Certain aspects of the films stayed with me over the years, in fragments: the tone and texture of Pound’s piano soundtrack, if not the melody; the rapidity of Keen’s montage, far faster than even the Odessa Steps sequence in Battleship Potemkin, but not so much the actual images. However, the impact of the screening would be felt slowly, as other things were more pressing. I handed in my completed dissertation and began revising for my final exams, and couldn’t find time for any more trips to the Cornerhouse, for Shoot Shoot Shoot or anything else. There weren’t any LFMC anthologies available on video or DVD, and none of their work was showing on Film Four (an offshoot of the terrestrial Channel Four, which, I learned, had aired such things during the 1980s). I desperately wanted to see more, and spent my final summer living with my parents in Horley looking online, to no avail. I resolved to find a community of avant-garde film fans when I moved to Brighton to do my Master’s degree, and visiting friends there over the summer, I found a printed program for the Cinematheque, which intrigued me as much as the LFMC one had earlier that year.
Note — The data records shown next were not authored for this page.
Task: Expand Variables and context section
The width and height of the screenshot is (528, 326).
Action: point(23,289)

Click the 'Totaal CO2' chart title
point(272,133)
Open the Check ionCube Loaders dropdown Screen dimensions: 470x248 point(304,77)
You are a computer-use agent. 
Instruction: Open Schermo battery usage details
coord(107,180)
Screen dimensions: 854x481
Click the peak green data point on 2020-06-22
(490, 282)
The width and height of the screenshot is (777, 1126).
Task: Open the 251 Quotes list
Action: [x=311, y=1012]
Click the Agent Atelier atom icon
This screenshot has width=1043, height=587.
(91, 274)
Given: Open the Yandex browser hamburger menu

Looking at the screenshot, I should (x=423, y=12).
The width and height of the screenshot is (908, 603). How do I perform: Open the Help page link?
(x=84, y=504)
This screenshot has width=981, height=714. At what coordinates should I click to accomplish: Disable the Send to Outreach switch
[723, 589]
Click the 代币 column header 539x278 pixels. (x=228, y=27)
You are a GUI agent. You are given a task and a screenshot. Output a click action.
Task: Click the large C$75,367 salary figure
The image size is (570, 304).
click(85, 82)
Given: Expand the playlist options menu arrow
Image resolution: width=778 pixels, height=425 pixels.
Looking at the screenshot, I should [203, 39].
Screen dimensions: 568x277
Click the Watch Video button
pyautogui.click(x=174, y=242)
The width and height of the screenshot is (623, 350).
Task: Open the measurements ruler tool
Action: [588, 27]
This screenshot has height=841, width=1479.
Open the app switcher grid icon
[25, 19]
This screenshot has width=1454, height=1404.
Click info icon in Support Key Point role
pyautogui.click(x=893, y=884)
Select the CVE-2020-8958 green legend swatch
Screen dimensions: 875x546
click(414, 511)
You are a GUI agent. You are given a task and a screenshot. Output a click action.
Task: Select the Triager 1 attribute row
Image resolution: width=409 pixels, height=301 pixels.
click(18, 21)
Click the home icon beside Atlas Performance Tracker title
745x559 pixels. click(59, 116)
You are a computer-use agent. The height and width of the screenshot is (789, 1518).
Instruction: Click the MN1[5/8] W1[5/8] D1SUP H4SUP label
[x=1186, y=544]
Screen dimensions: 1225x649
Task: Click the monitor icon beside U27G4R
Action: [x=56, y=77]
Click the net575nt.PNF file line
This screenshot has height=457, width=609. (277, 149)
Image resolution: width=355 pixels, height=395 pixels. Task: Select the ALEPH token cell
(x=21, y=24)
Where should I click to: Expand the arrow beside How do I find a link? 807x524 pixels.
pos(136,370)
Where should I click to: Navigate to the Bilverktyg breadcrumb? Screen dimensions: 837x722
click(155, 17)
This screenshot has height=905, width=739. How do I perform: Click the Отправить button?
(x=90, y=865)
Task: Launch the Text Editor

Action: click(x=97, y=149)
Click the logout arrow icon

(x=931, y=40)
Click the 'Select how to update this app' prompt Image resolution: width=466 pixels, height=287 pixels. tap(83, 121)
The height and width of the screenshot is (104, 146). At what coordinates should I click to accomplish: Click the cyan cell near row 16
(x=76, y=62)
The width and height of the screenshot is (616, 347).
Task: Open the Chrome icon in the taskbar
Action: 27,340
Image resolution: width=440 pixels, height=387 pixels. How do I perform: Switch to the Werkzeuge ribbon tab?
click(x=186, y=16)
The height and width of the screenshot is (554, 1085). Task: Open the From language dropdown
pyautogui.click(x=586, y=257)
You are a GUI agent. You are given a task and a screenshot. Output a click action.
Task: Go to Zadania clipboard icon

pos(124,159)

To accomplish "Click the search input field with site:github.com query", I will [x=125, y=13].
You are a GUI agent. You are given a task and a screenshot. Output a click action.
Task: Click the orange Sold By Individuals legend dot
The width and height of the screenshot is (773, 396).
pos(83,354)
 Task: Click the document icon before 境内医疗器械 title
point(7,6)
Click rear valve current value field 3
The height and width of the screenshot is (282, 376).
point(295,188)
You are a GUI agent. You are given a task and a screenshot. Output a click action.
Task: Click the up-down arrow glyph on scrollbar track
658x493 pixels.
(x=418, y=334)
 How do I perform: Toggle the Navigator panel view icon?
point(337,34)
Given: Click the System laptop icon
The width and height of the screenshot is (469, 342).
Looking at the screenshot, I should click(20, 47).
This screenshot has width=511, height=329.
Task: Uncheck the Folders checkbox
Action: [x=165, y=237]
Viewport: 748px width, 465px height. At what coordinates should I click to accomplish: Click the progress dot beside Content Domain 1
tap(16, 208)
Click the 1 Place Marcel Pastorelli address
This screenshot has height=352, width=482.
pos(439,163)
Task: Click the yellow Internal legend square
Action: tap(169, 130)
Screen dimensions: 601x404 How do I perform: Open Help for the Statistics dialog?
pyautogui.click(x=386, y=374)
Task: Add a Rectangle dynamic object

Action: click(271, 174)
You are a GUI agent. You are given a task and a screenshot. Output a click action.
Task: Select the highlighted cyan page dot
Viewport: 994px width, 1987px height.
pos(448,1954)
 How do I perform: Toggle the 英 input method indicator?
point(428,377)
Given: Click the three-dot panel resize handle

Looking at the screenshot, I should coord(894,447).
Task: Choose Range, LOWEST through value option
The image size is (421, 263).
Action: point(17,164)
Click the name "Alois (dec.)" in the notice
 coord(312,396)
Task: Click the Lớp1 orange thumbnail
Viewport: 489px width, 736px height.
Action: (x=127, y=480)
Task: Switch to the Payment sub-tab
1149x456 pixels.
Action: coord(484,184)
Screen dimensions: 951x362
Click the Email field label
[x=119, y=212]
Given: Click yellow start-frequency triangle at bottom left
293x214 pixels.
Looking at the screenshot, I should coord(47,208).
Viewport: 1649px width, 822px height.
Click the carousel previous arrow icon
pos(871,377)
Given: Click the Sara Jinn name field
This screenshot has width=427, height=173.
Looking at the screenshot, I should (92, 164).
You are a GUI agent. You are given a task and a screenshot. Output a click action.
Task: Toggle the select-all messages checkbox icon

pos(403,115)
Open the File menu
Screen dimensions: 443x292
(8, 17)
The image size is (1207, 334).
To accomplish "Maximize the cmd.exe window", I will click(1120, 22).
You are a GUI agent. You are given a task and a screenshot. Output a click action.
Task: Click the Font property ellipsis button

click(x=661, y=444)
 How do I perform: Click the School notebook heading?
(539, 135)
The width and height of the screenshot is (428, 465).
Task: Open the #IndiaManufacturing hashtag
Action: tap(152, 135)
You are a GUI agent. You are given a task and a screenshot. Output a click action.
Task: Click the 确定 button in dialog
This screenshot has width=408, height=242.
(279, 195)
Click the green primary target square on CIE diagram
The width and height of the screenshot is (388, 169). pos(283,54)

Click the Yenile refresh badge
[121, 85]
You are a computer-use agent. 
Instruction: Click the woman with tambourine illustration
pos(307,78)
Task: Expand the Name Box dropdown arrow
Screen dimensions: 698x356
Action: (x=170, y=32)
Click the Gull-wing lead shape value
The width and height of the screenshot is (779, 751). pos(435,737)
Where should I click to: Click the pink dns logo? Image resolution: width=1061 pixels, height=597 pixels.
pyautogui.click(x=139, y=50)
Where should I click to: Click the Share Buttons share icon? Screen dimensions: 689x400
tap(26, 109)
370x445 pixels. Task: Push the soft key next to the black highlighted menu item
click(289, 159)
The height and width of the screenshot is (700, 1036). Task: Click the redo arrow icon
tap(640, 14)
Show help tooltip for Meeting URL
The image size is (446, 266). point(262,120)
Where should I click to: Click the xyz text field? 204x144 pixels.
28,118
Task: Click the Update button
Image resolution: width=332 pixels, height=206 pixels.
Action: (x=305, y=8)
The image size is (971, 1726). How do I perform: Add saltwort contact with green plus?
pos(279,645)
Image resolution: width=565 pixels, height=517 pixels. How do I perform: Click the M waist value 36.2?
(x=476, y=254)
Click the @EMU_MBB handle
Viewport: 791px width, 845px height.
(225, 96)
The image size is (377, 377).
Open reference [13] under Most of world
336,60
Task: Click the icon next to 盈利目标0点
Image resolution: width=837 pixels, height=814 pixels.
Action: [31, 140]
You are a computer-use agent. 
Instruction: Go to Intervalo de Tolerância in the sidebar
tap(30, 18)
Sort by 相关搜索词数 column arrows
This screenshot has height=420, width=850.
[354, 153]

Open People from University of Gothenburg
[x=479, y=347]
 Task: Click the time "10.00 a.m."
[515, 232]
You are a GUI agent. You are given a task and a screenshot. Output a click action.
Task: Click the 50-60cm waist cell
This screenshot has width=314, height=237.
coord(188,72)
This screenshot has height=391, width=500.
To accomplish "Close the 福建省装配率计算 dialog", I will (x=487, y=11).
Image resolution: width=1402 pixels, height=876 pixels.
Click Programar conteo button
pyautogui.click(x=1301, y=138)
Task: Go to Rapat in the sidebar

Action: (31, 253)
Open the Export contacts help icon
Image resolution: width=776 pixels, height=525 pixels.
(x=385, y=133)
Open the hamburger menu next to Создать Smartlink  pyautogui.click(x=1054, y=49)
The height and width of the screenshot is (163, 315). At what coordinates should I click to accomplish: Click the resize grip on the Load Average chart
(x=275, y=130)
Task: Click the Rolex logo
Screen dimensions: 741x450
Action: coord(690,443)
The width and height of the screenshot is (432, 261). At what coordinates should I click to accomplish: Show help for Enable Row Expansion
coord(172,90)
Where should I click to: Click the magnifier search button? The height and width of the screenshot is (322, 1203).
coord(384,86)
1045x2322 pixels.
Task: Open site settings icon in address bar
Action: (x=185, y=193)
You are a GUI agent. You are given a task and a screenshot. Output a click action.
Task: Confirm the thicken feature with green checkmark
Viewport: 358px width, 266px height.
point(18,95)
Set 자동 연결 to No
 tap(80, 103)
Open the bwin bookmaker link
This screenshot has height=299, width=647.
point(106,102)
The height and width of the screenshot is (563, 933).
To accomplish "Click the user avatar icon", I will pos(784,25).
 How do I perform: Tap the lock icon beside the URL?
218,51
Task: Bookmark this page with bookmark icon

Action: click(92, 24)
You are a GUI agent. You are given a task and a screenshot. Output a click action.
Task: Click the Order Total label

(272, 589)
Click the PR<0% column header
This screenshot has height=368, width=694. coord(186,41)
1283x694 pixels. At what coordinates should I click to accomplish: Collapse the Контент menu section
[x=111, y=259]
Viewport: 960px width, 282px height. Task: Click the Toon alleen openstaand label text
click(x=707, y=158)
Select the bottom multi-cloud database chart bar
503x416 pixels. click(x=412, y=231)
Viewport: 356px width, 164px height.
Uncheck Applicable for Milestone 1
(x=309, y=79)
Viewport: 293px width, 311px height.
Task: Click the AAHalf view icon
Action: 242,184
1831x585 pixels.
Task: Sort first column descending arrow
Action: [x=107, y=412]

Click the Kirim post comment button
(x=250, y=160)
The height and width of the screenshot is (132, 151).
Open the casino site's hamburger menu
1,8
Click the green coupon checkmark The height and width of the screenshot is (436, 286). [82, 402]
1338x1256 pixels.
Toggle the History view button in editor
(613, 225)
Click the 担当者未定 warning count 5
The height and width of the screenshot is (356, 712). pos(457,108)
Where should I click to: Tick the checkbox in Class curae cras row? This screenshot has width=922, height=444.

The Cinematheque was a nonprofit film club run by several filmmakers, including Ben Rivers. Sadly, I only caught its final eighteen months before the group lost its space in Brighton’s trendy North Laine district, but there was a real sense of community about it, as it attracted every enthusiast for alternative, art-house, and avant-garde film in the small city. And sometimes beyond: for its penultimate event, a two-day screening of Fassbinder’s epic Berlin Alexanderplatz, people came from London and slept in the cinema. I went to that, and to several LFMC events, some introduced by surviving Co-op members, among them Malcolm Le Grice, Peter Gidal, William Raban, Lis Rhodes, John Smith, and Guy Sherwin. I wanted to make films in a similar vein.